The compounds have divisions dedicated to all areas of the scams' life cycle, including victim identification, data mining, social engineering, and money laundering. For card fraud, while consumers are tricked into authorising the initial transaction, scammers will use stolen credentials to make further transactions on international merchants that do not implement SCA. Scammers will on-sell fraudulently obtained items and digital subscriptions or use the unauthorised transactions to socially engineer consumers to fall victim to higher-value remote access or bank impersonation scams. 


Effective mitigants

Further amplifying the severity of this challenge, overseas CNP spending accounts for about 3 per cent of Australian card spend; however, it accounts for 51 per cent of all card fraud. 


Stopping card fraud is essential for two reasons: 

  • Maintaining consumer trust in the digital economy
  • Reducing the risk of card fraud victims falling to other higher-value scams, such as bank impersonation or remote access scams. 

Unfortunately, unlike Australia, overseas merchants do not tend to implement SCA. We call on them to do so. While there is no one tool to stop all fraud and scams, SCA is a key mitigant for curbing card fraud. SCA uses multiple factors to verify a card user's identity and determine whether they are authorising a transaction. Often, the reasons why e-commerce merchants have concerns about SCA is implementation costs or cart abandonment rates due to increased transaction friction.

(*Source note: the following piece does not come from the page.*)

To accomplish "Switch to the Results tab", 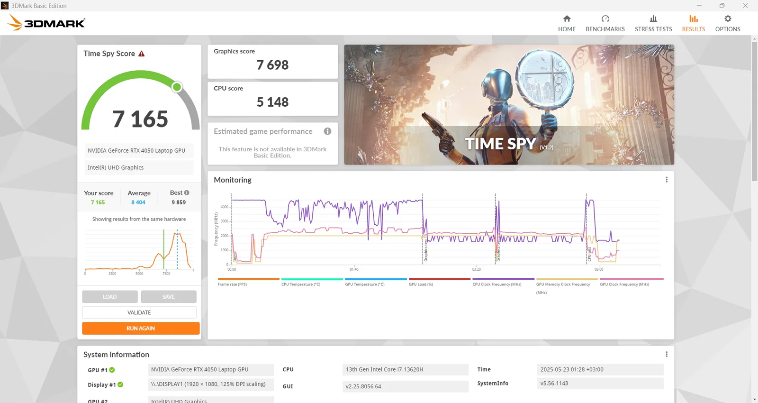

Overseas e-commerce has become popular with Australians, whether online advertising, e-shopping or digital subscription services. In Australia, customers have become accustomed to friendly risk-based frictions, such as payment holds or added security questions, for certain at-risk transactions. Fraud prevention and driving trust in the digital economy are key aspects of a positive customer experience. An appropriate level of friction in the process – safety by design – can therefore provide a safer and more secure transaction process. We are working closely with card schemes, financial institutions, NASC and law enforcement agencies to understand the problem, explore new strategies and enhance existing security measures.

Information on AusPayNet's Economic Crime Forum can be found on our website.

* The payment fraud statistics in this blog post are sourced from Reserve Bank of Australia and AusPayNet data.